Set task: Copy every one of the rows below word for word, leaving out the pictures.
• • • •
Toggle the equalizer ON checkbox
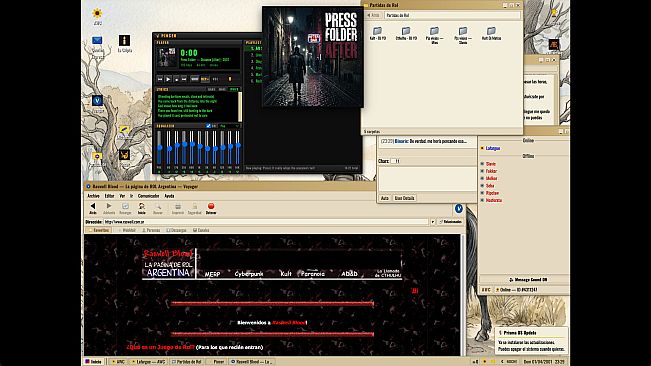The image size is (651, 366). [208, 126]
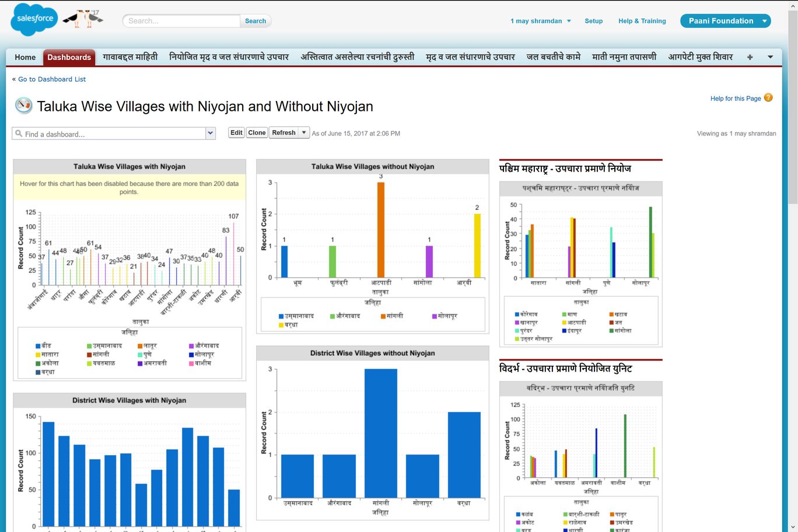Switch to the Home tab

click(25, 57)
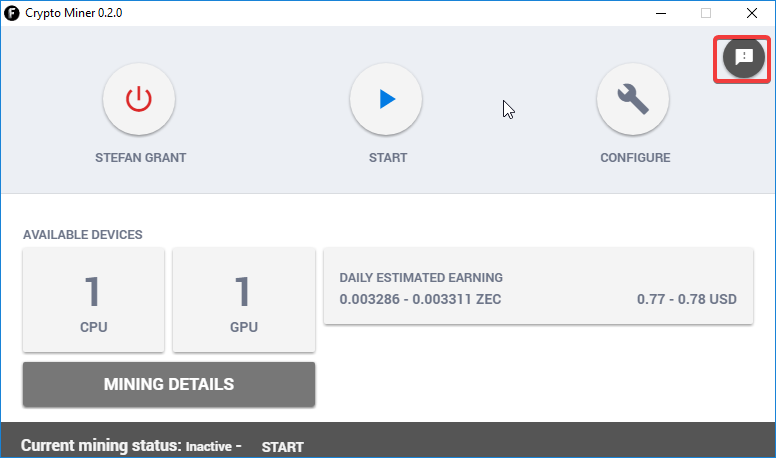
Task: Click the STEFAN GRANT account label
Action: pyautogui.click(x=140, y=158)
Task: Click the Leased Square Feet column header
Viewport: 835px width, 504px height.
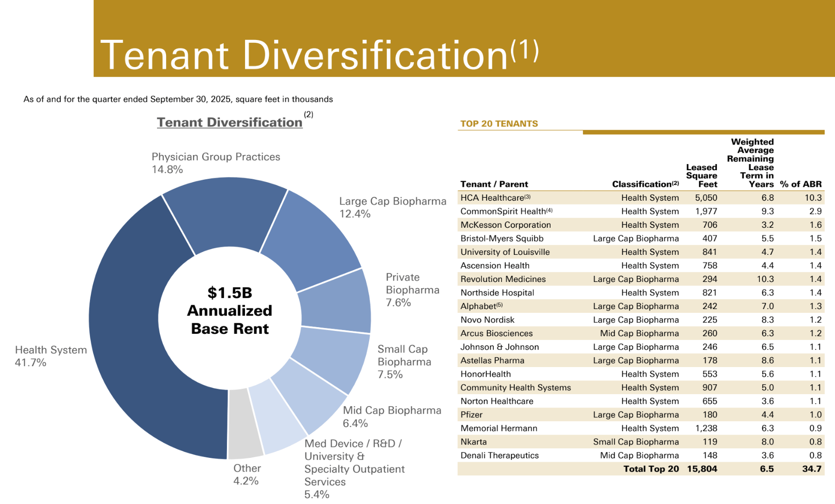Action: [703, 175]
• • • •
Reply:
Toggle the equalizer ON checkbox
The image size is (651, 366). [208, 126]
Switch to the Home tab

click(25, 57)
Task: Click the STEFAN GRANT account label
Action: pyautogui.click(x=140, y=158)
Task: Click the Leased Square Feet column header
Viewport: 835px width, 504px height.
Action: [703, 175]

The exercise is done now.